| Task to complete |
Keep only the lines that hold the string "agent", filtering out the rest of the entries below.

Top of Materials provided

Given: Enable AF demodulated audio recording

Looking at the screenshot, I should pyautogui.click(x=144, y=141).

Bottom of Materials provided
Top of Materials provided

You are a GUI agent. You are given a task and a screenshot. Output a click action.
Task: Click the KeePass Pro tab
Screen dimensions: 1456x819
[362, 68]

Bottom of Materials provided
Top of Materials provided

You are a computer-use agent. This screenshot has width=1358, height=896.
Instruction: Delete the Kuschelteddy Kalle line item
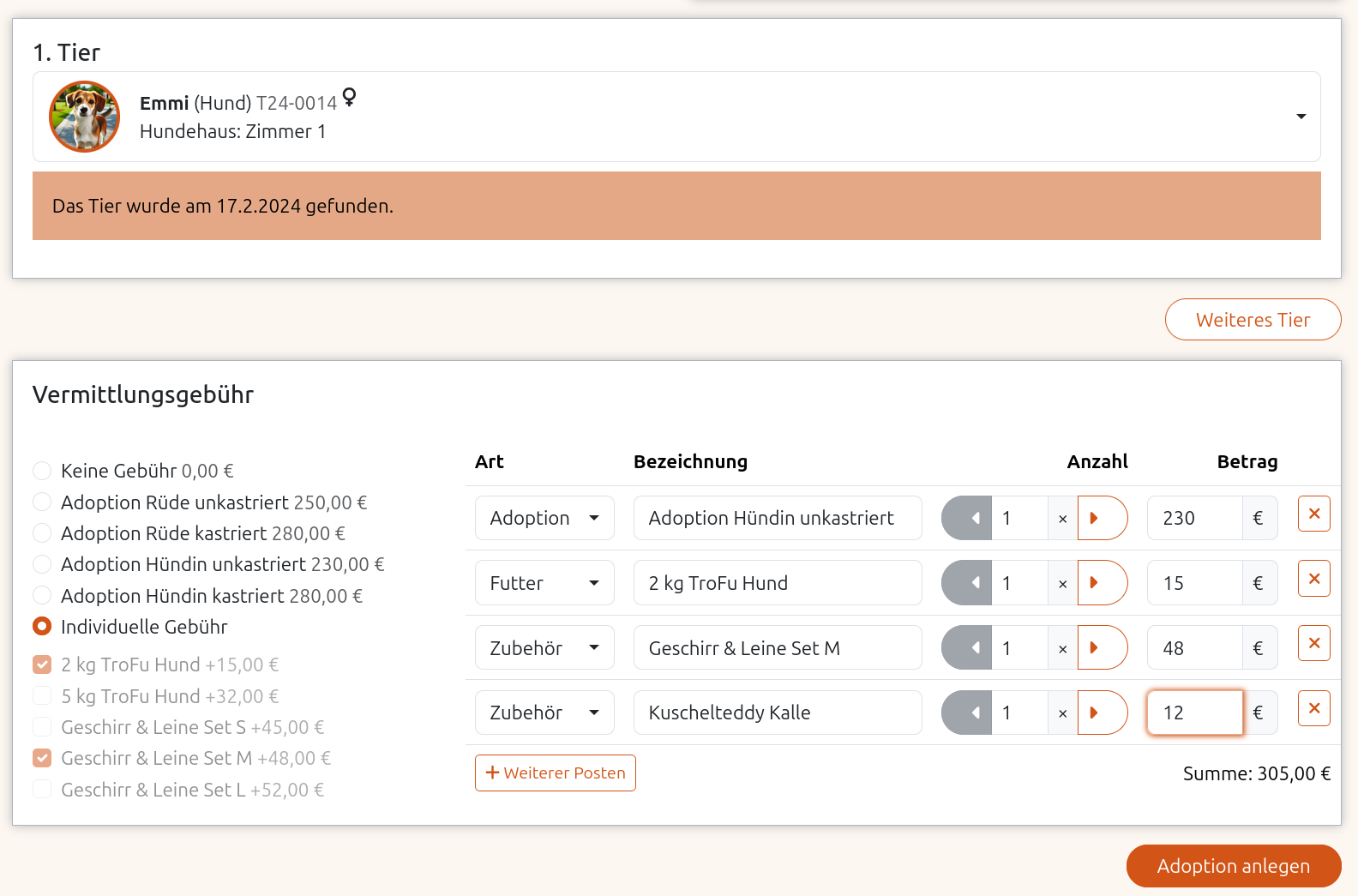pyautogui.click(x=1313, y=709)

Bottom of Materials provided

| Answer space |
You are a GUI agent. You are given a task and a screenshot. Output a click action.
You are a computer-use agent. This screenshot has width=1358, height=896.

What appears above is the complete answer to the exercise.